Das Bücherlesen ist für viele Menschen mehr als nur ein visuelles Erlebnis. Das Seitenrascheln zu hören, den Duft des Papiers einzuatmen, mit den Fingern über die Seiten zu fahren, das Gewicht des Buchs in den Händen zu spüren, vielleicht auch mit Eselsohren die Stationen seines Lektüre-Weges zu markieren … Am Bücherlesen mögen viele die Tatsache, dass es alle Sinne mit einbegreifen kann. Dass die Reize, die man über die Haut, die Nase und die Ohren aufnimmt, zwar nicht unbedingt notwendig sind, um diese Kunst zu praktizieren – denn ja, Bücher richtig zu lesen, ist durchaus eine Kunst –, aber die Erfahrung dennoch so bereichern, dass etwas an der Lesefreude und vielleicht auch am Verständnis dessen, was man liest, verloren geht, wenn man notgedrungen darauf verzichten muss.
Und eben dieses Prinzip findet man auch in der Literaturbranche an sich vor, wo die Lust am Buch auf so viele Weisen gelebt und gefördert wird, unter Gebrauch aller Sinne und – und das ist ihre Stärke – am liebsten in Gemeinschaft und im Austausch mit anderen Menschen. Man denke an Schreibwerkstätte und Lesegruppen, Lesungen und Buchmessen: All diese Veranstaltungen, auf denen sich Buchliebhaber treffen, garantieren ein ganzheitliches Erleben von Literatur.

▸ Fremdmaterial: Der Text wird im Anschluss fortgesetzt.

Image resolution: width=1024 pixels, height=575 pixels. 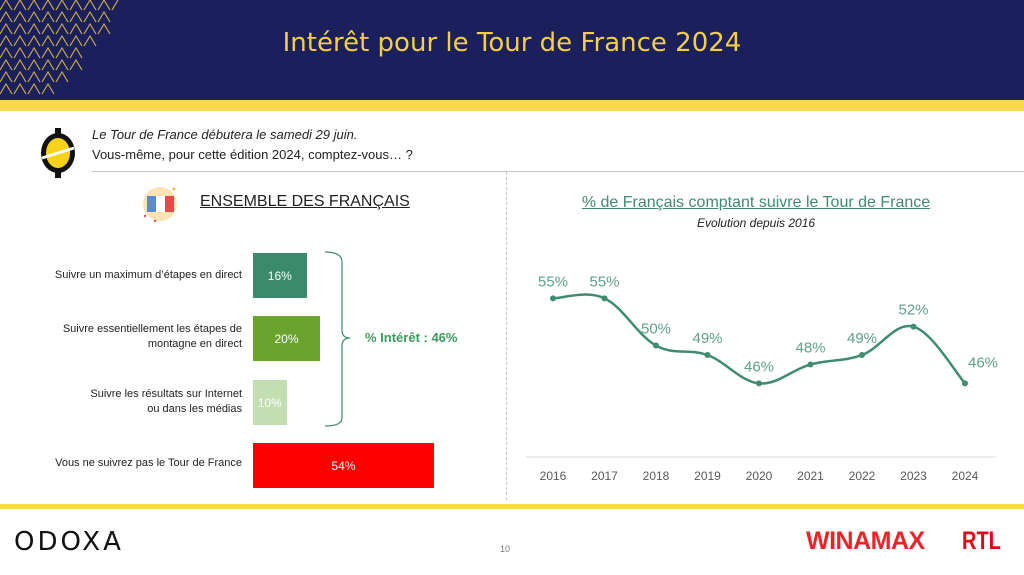 I want to click on x-tick-label-2018: 2018, so click(x=656, y=476). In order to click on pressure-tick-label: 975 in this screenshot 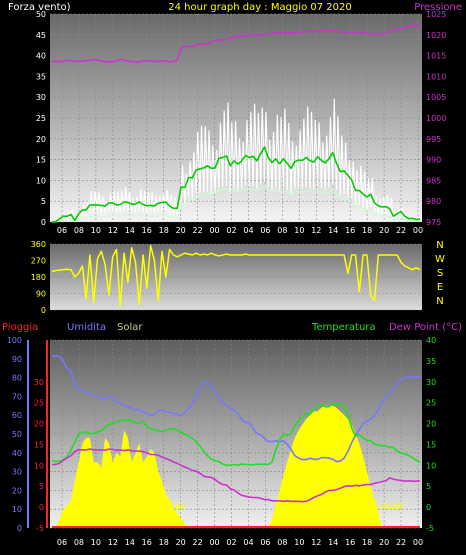, I will do `click(434, 222)`.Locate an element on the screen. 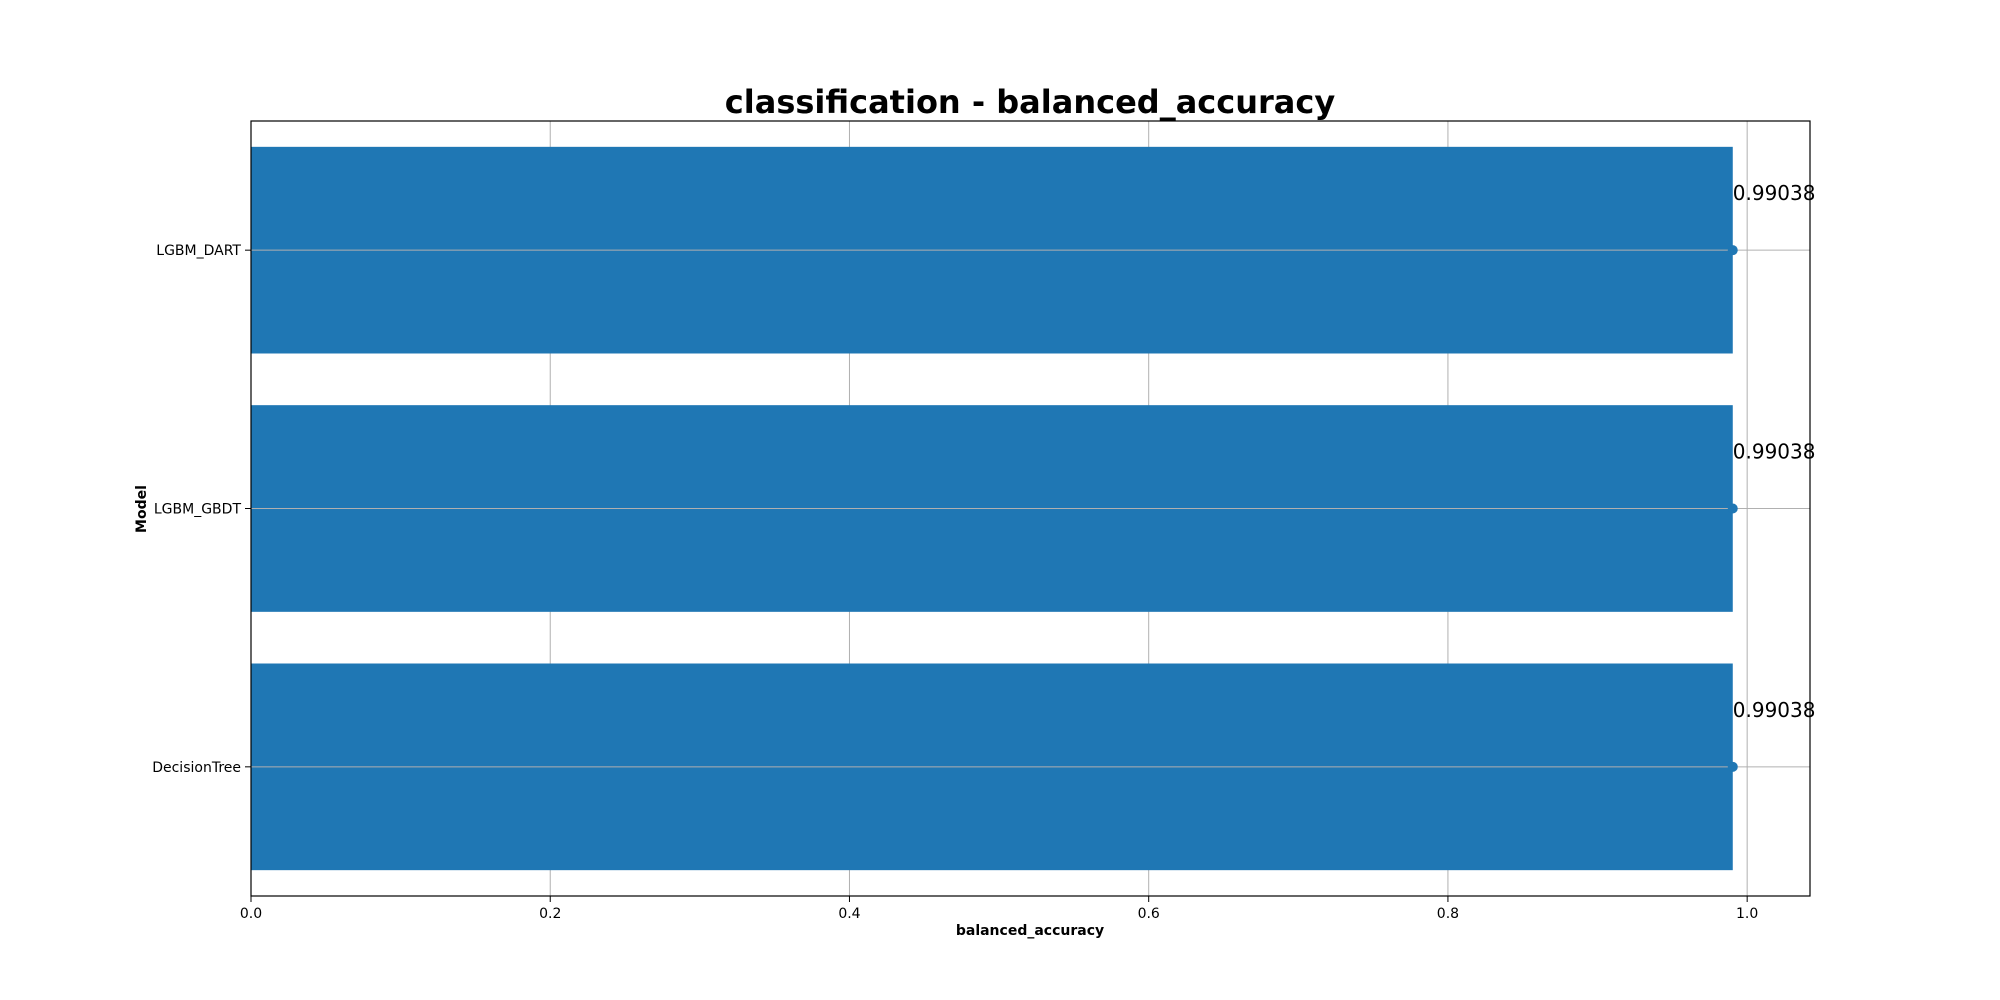 The image size is (2000, 1000). label-layer: 0.99038 0.99038 0.99038 is located at coordinates (1774, 452).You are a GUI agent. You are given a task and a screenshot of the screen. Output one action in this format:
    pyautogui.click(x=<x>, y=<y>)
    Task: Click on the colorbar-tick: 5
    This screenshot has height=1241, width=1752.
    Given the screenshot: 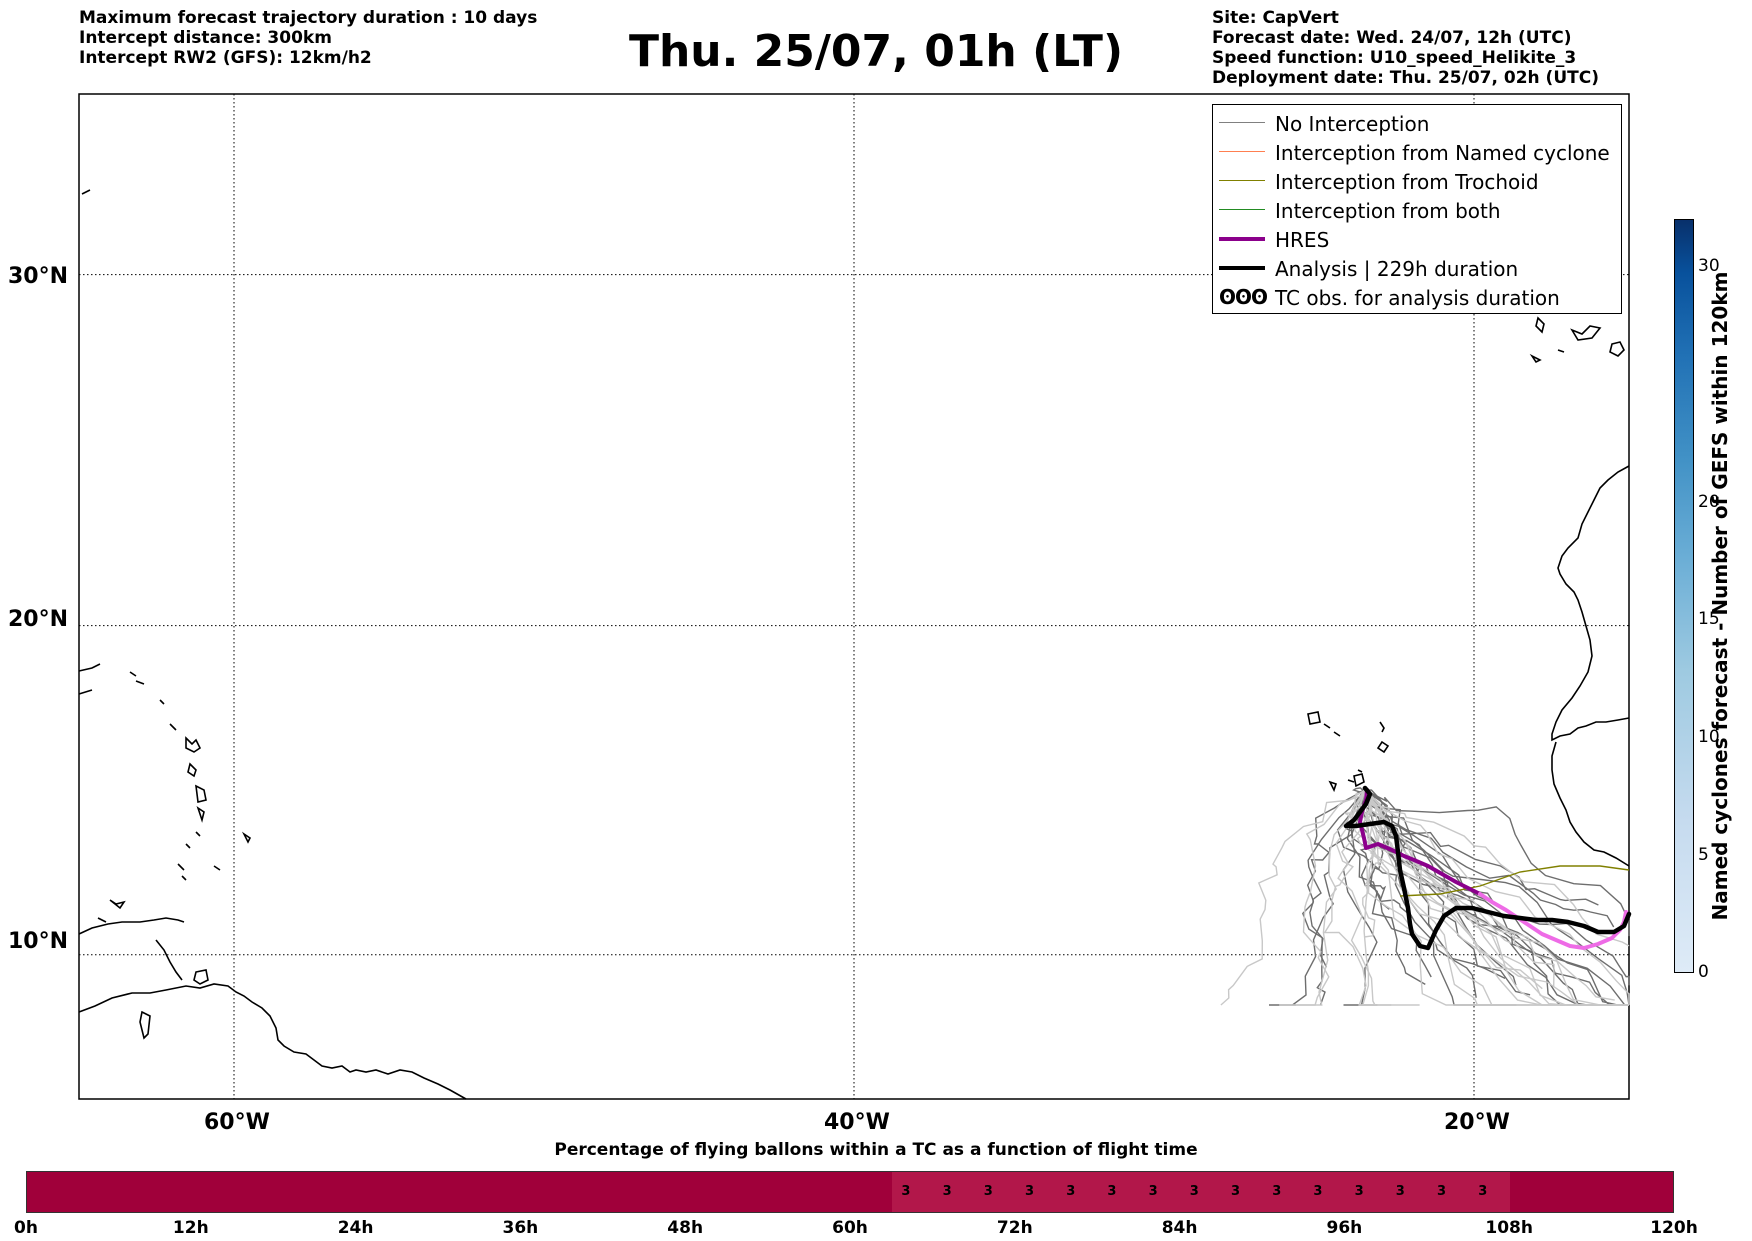 What is the action you would take?
    pyautogui.click(x=1704, y=855)
    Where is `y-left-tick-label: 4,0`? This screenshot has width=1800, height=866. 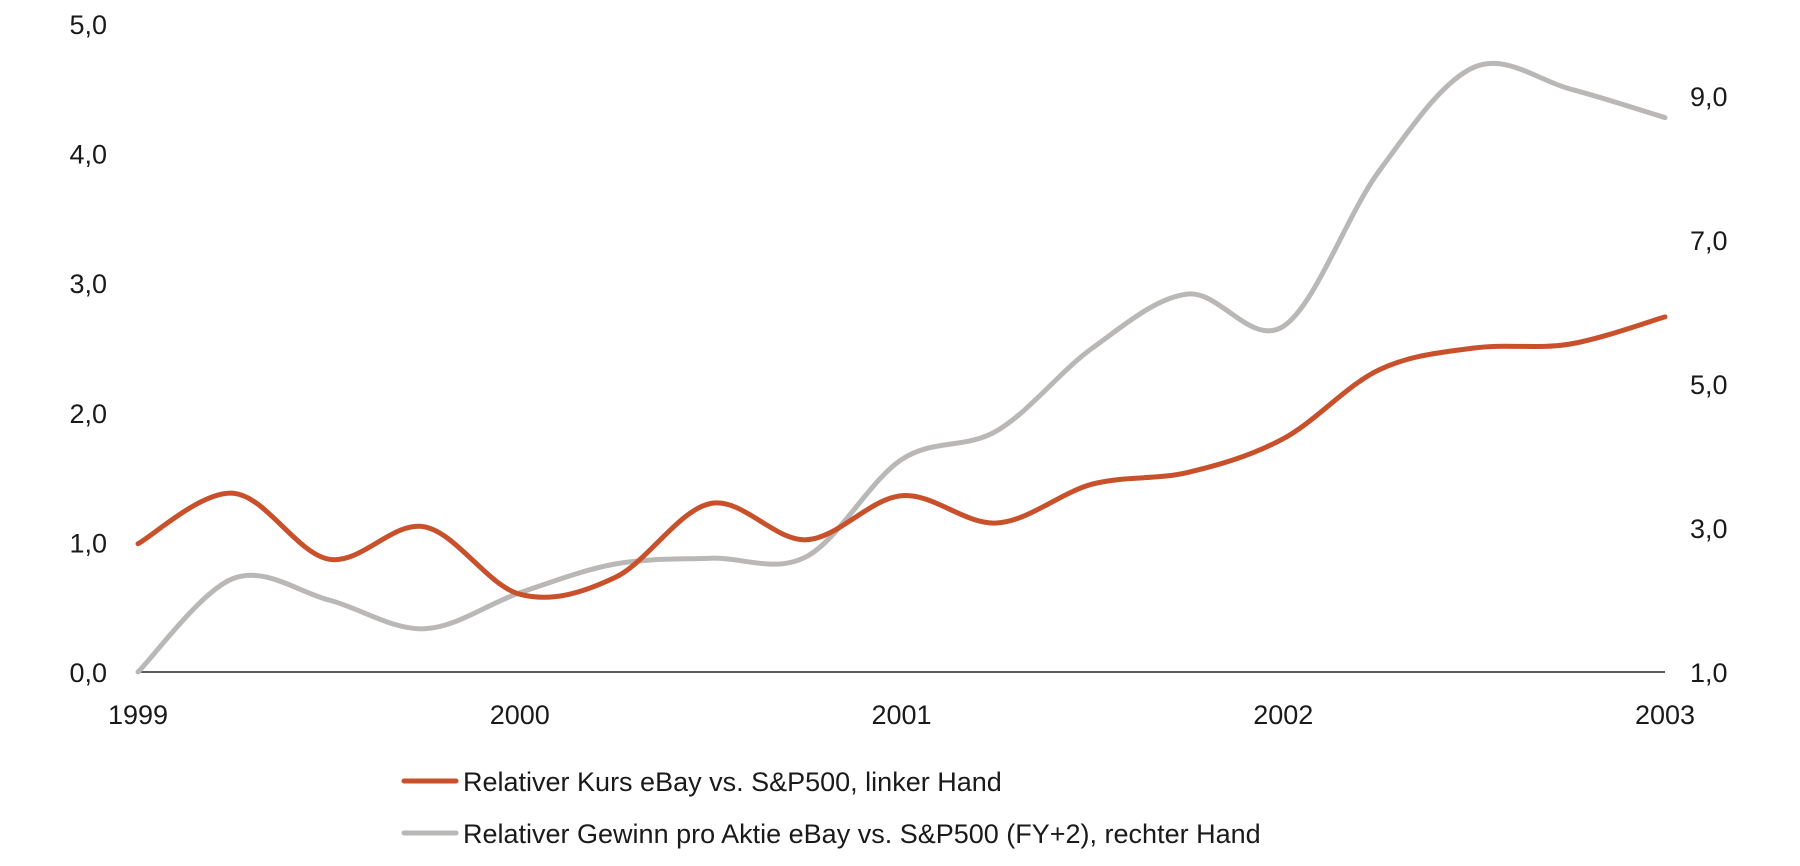
y-left-tick-label: 4,0 is located at coordinates (88, 155).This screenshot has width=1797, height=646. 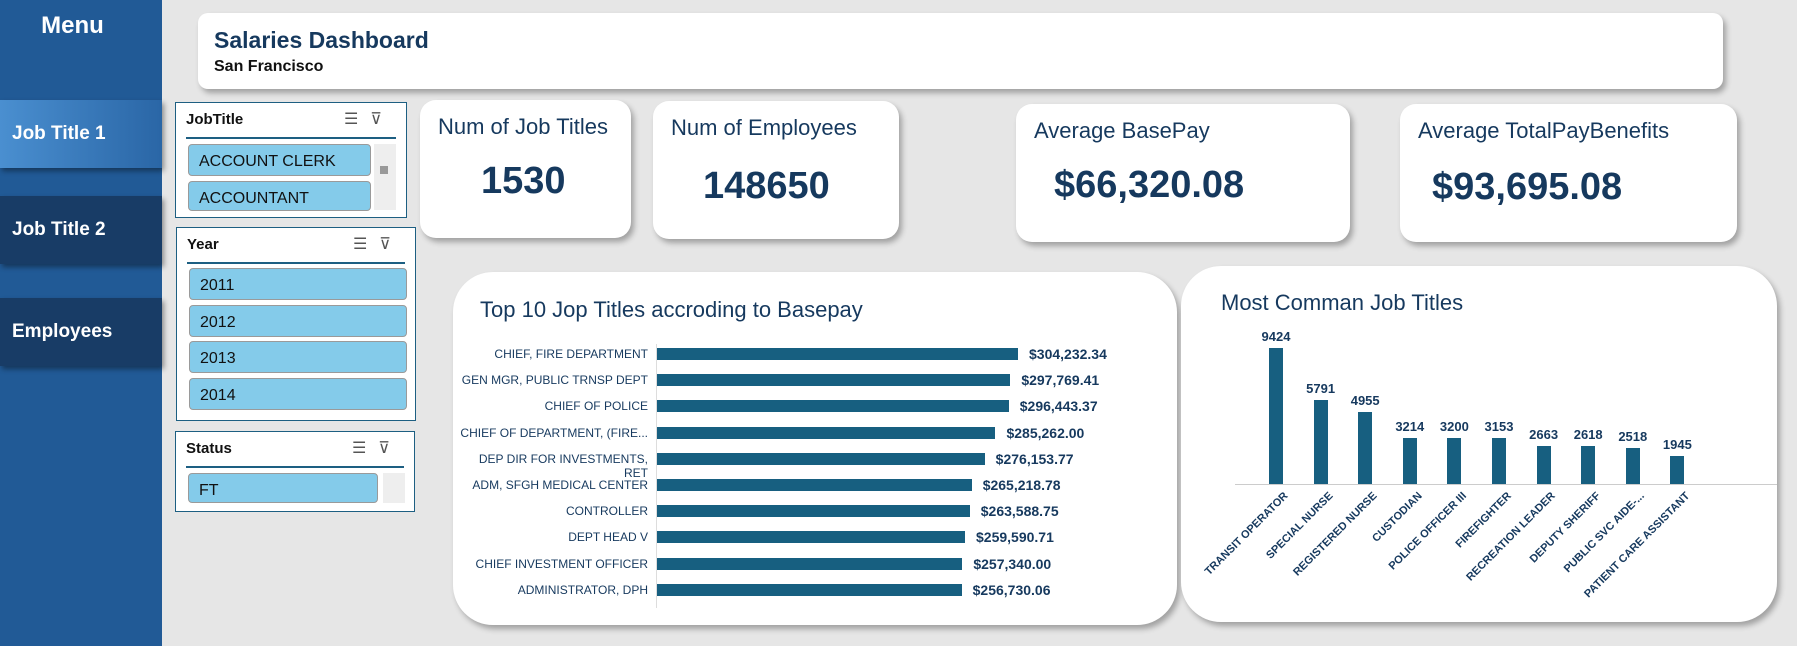 I want to click on column-value-label: 3200, so click(x=1454, y=426).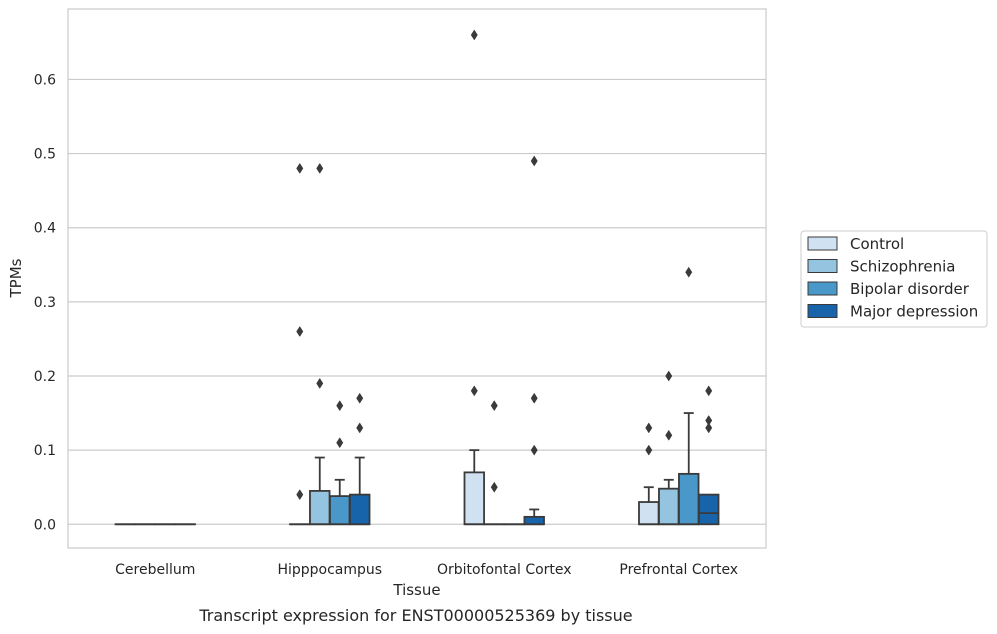 The height and width of the screenshot is (634, 997). Describe the element at coordinates (330, 570) in the screenshot. I see `x-tick-label: Hipppocampus` at that location.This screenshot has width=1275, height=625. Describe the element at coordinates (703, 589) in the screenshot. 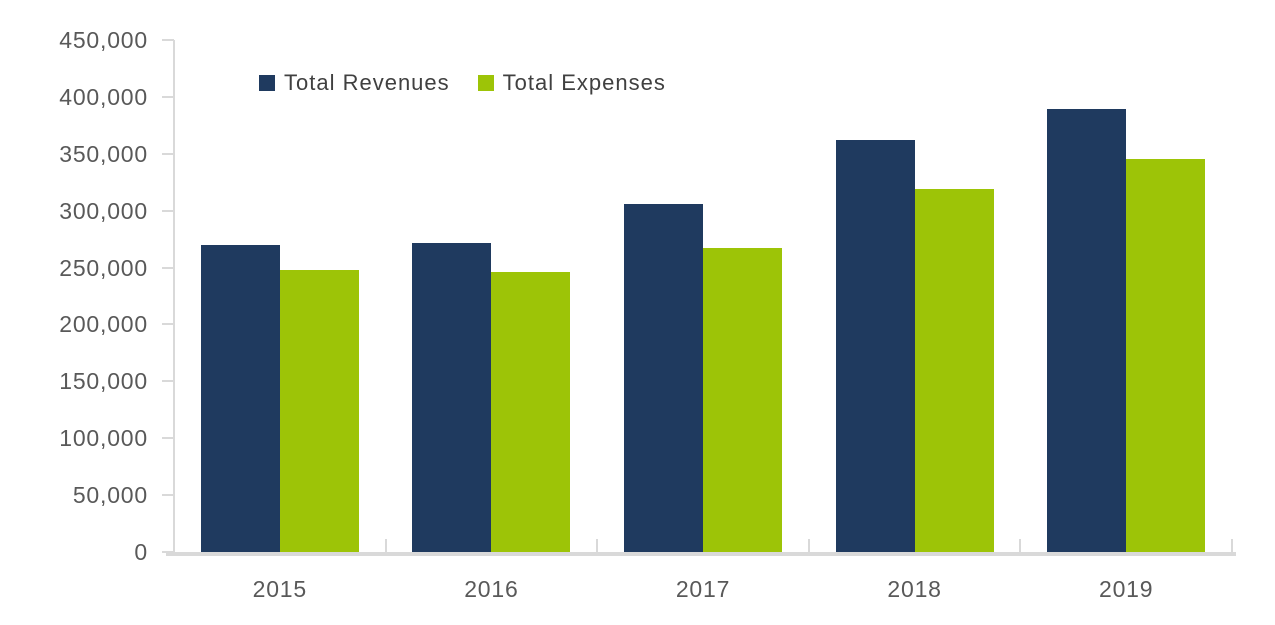

I see `x-tick-label-2017: 2017` at that location.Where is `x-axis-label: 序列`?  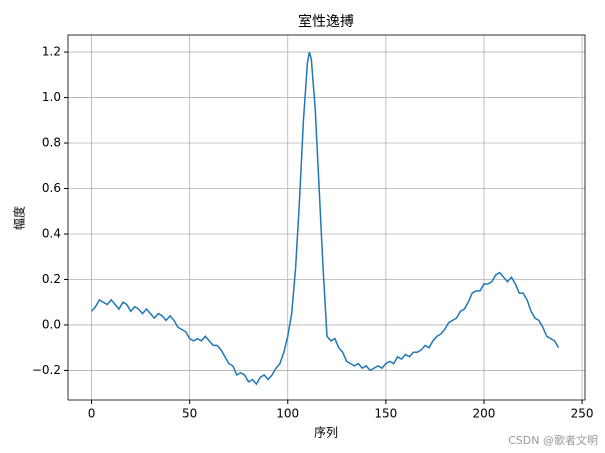
x-axis-label: 序列 is located at coordinates (326, 432).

Besser denn je konnte man dieses Jahr beobachten, wie groß der Hunger nach eben diesem direkten Kontakt war. Berge wurden versetzt, um Großveranstaltungen wie die Frankfurter Buchmesse oder auch – auf nationaler Ebene – die „Walfer Bicherdeeg“ unter angemessenen sanitären Bedingungen zu ermöglichen. Im Herbst spürte man deutlich den Aufwind, der den Luxemburger Literaturbetrieb durch das erneute Stattfinden dieser Events erfasste. Ein Glück für den Sektor, der sich mitten in einem Prozess der Professionalisierung befindet. So wurde erst im September 2020 die Schriftstellervereinigung „A:LL Schrëftsteller*innen“ gegründet und im Laufe dieses Jahres erhielt das ebenfalls noch junge Exportbüro „Kultur|lx“ mit Jean-Philippe Rossignol einen erfahrenen, interessierten und gut vernetzten Teamleader für die Literatursparte.
Also alles Zeichen, die in eine bessere Zukunft weisen … Hätte sich die Pandemielage in den vergangenen zwei Monaten nicht wieder verschärft. Zunächst waren es nicht die hochschnellenden Infektionszahlen, sondern der ellenlange Corona-Rattenschwanz, der dem Literaturbetrieb zu schaffen machte: Lieferkettenprobleme und steigende Rohstoffpreise führten zu einer anhaltenden Papierknappheit, unter der besonders die Verlage leiden. Dazu gesellt sich nun die neue Virusvariante Omikron, die Anfang nächsten Jahres, wenn der Luxemburger Kulturbetrieb wieder aus dem Winterschlaf erwacht, sicher für weitere Probleme sorgen wird.
Wie und in welcher Geschwindigkeit sich der Luxemburger Literaturbetrieb fortentwickelt, bleibt also eine spannende Frage. Die Tatsache, dass die Menschen aus der Branche dieses Jahr eine Vielzahl an Hürden erfolgreich genommen haben, lässt einen aber optimistisch aufs nächste Jahr blicken.